Common questions in molecular biology: How many types of cell counters are there?

Although it appears to be a simple question, there are several answers to “how many types of cell counters are there?” depending on how the word “type” is defined. Defining “type” the most broadly, there are two types, manual and automated. Manual cell counters are the original ones and still in use today. Known as hemocytometers, they require a trained technician to physically count cells under a microscope. The second type, automated, are cell counters designed to count cells quickly and autonomously. More expensive and complex than hemocytometers, automated cell counters incorporate sophisticated systems to increase reliability and throughput.

Cell counting based on method

Another answer to the question is based on the method used for counting cells. Coincidentally, the answer here is also two types: those that use microscope images for counting and those in which cells pass through a gate-type detector. Each of these groups tends to align with either the manual or automated groups. For example, image-based counters include the manual counters, plus some of the automated ones. As the name describes, image-based counters count cells in an image on a microscope. Where hemocytometers use a human scientist’s eyes for counting, automated image-based counters use imaging software connected to the microscope, allowing for quicker counts.

However, whether manual or automated, image-based cell counters only count as many cells as exist in a single field of view. Accuracy can thus be affected when the machine extrapolates from the image, especially if the field of view used for counting contains a small number of cells. Some automated image counters offer solutions such as performing two counts to obtain an average, or letting users request multiple pictures from a slide. All image-based cell counters use static microscope images for counting.
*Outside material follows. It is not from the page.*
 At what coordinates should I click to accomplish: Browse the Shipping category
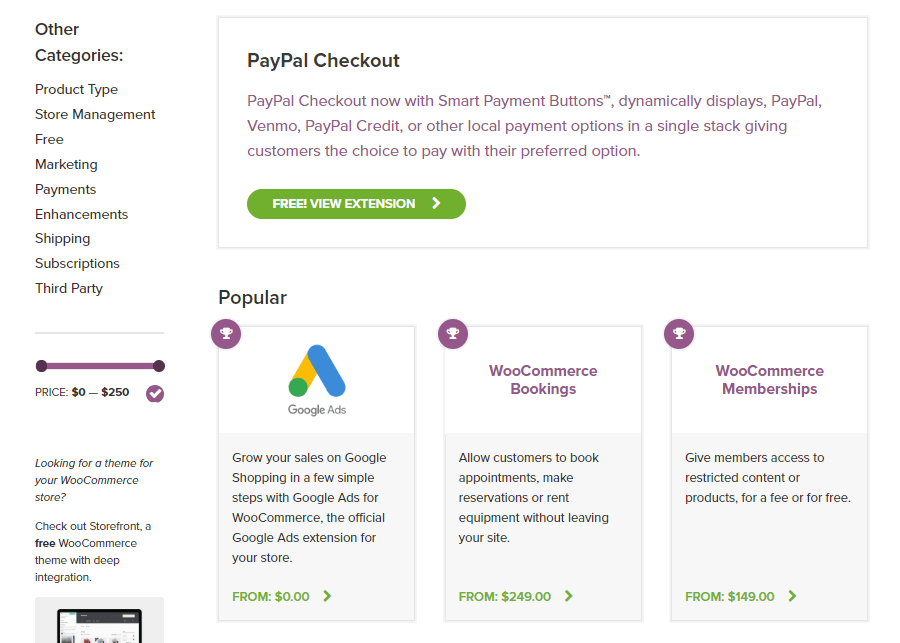[62, 238]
Automated counters are typically in the group that tally cells as they move through a pore. Machines based on the Coulter principle contain only a counting function and operate on the premise that cells provide resistance to electrical current. Coulter counters contain two electrolyte-filled compartments separated by a pore. Cells are suspended in the electrolyte solution and flow from one compartment to the other. As each cell passes through the electrical current that crosses the pore, it provides resistance that alters the current which the machine detects and tallies.

While Coulter systems can be slower than imaging systems, they count considerably more cells (up to 20,000 animal cells) with higher accuracy from a single sample.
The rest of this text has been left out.